Role Summary:
We are seeking a skilled Senior Data Engineer with expertise in building and maintaining data pipelines, designing scalable cloud-based solutions, and optimizing data workflows. The ideal candidate will have a strong foundation in Python, SQL, and Google Cloud Platform (or equivalent cloud platforms) along with hands-on experience in API development and integration. You will play a critical role in enabling data-driven decision-making by building robust, high-performance data systems and working closely with cross-functional teams to ensure seamless data accessibility.
Key Responsibilities
Data Pipeline Development:
- Design, build, and maintain scalable data pipelines for processing and transforming structured and unstructured data from multiple sources.
API Development and Integration:
- Create and manage RESTful APIs to facilitate real-time and batch data integration across systems, ensuring secure and reliable data access for internal and external stakeholders.
Cloud Data Infrastructure:
- Develop and deploy data solutions on Google Cloud Platform (or AWS/Azure), including BigQuery, Cloud Storage, and other relevant cloud-based tools.
Data Modeling & Optimization:
- Design efficient data models and optimize database performance for both transactional and analytical workloads.
Collaboration:
- Work with data analysts, data scientists, and software engineers to ensure seamless integration between data systems and business applications.
Monitoring & Quality Assurance:
- Monitor data pipelines for accuracy, latency, and performance; implement quality assurance processes to ensure the reliability of data outputs.
Documentation:
- Maintain detailed documentation for data pipelines, APIs, and data workflows to ensure scalability and maintainability.
Qualifications
- Technical Expertise:
- 5+ years of experience in Python and SQL for data engineering tasks.
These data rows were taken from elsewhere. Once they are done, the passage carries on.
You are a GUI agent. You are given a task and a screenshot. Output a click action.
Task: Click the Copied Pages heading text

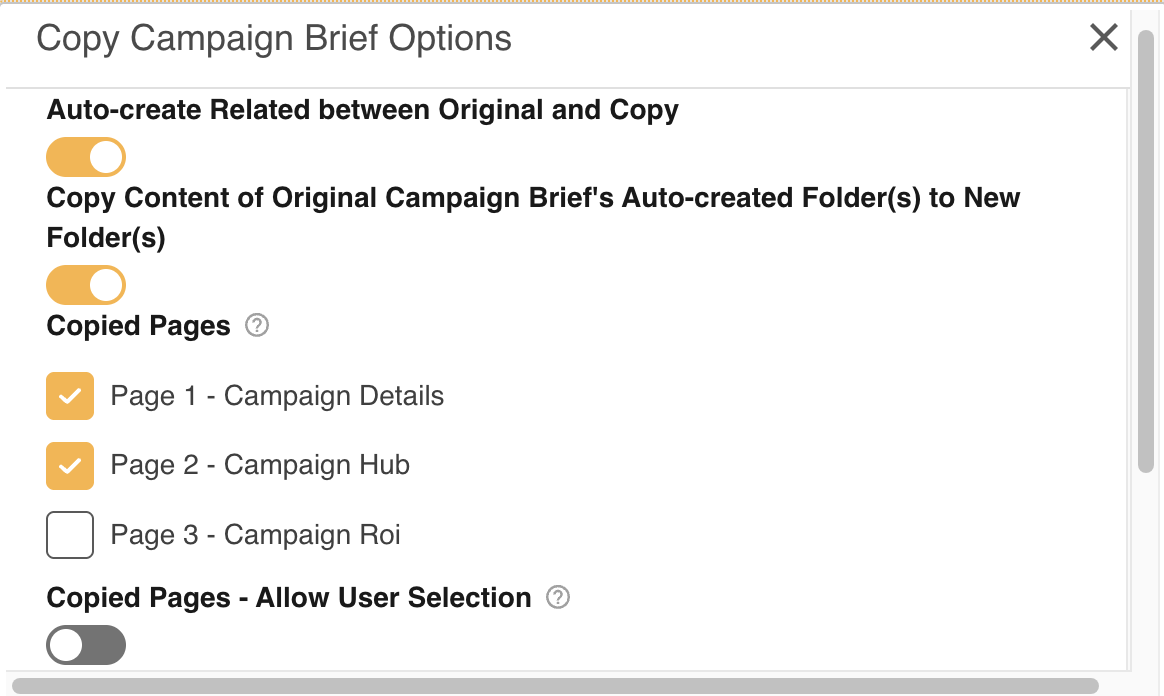(138, 326)
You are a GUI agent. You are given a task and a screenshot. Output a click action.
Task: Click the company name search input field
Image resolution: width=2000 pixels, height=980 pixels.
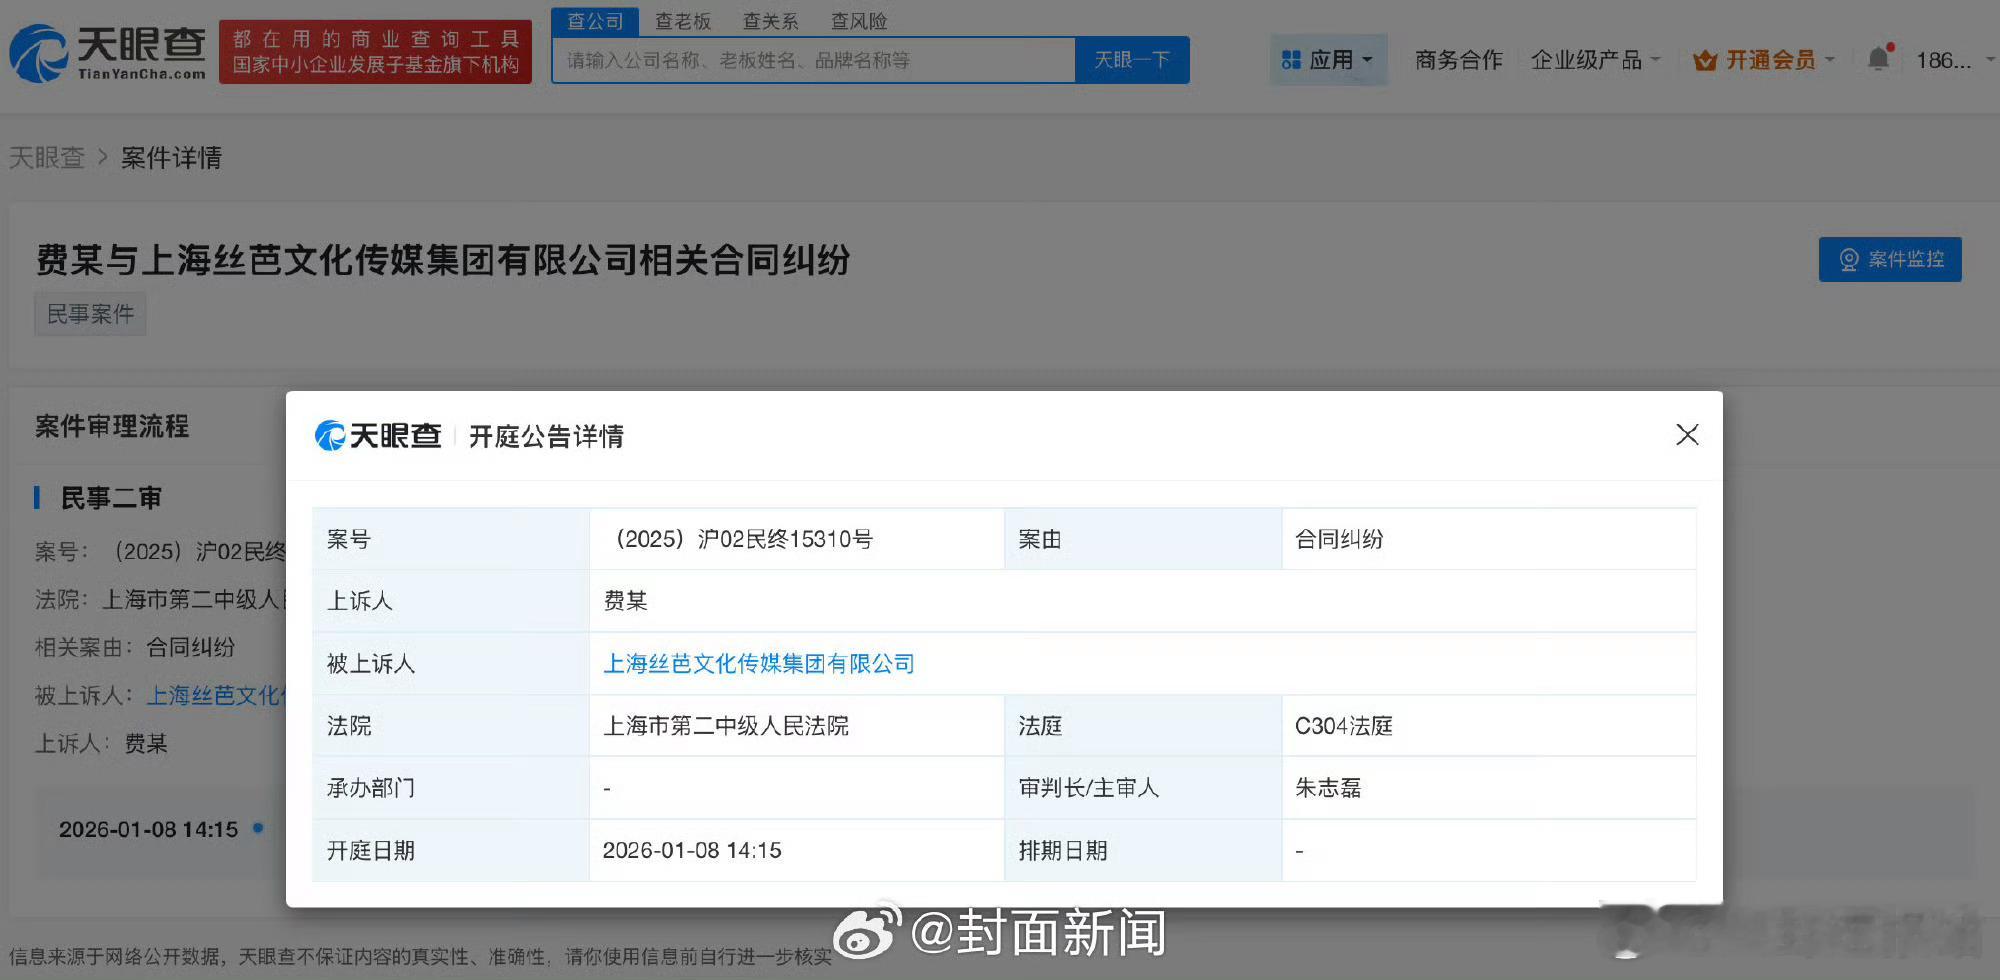[x=814, y=60]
- Proven experience developing and managing APIs (RESTful APIs preferred) to enable secure data sharing and integration.
- Hands-on experience with Google Cloud Platform (BigQuery, Cloud Storage) or equivalent cloud platforms (AWS, Azure).
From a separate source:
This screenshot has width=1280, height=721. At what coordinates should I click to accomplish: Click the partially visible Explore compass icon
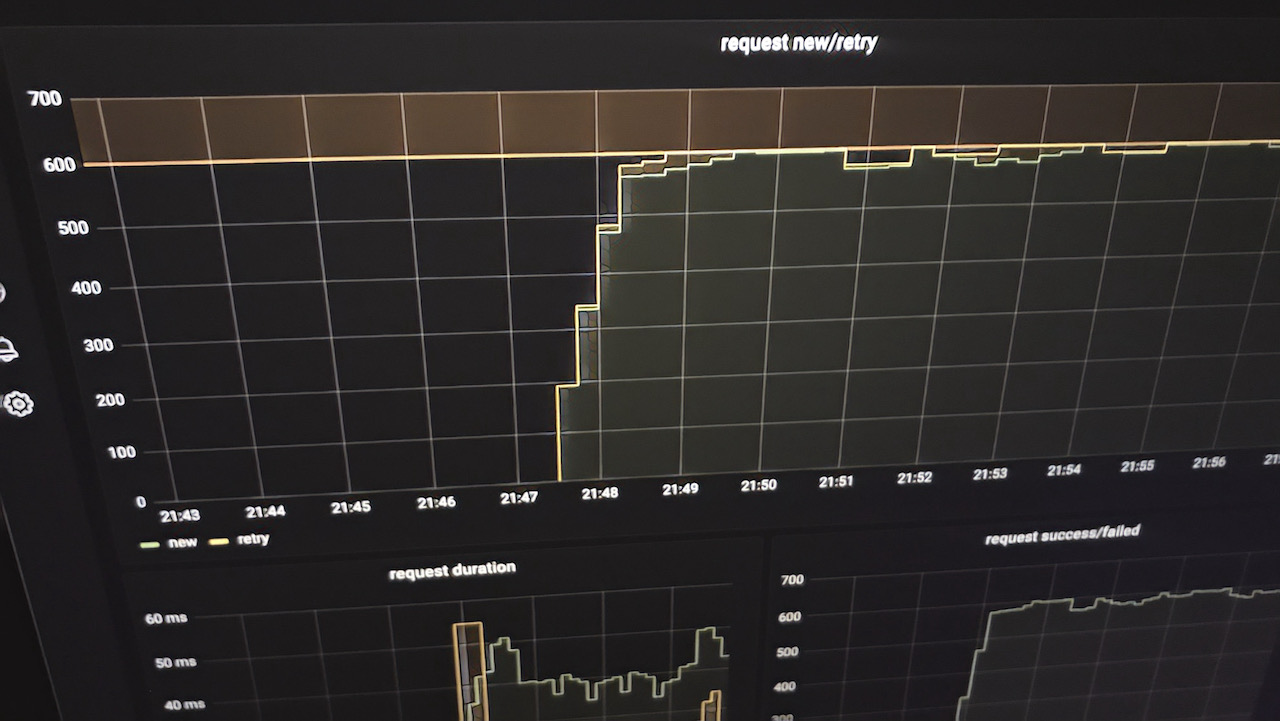point(2,293)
- Knowledge of ETL/ELT frameworks and data pipeline orchestration tools (e.g., Airflow, dbt).
- Data Architecture & Modeling:
- Strong understanding of data modeling for relational and NoSQL databases.
- Experience with data warehouse solutions and analytics tools.
- Problem-Solving & Collaboration:
- Excellent analytical and problem-solving skills with a collaborative mindset.
- Proven ability to work cross-functionally with technical and business teams.
- Additional Skills (Preferred):
- Familiarity with DevOps practices and tools for CI/CD in data engineering workflows.
- Knowledge of data governance and security best practices.
- Experience with machine learning pipelines or streaming data systems is a plus.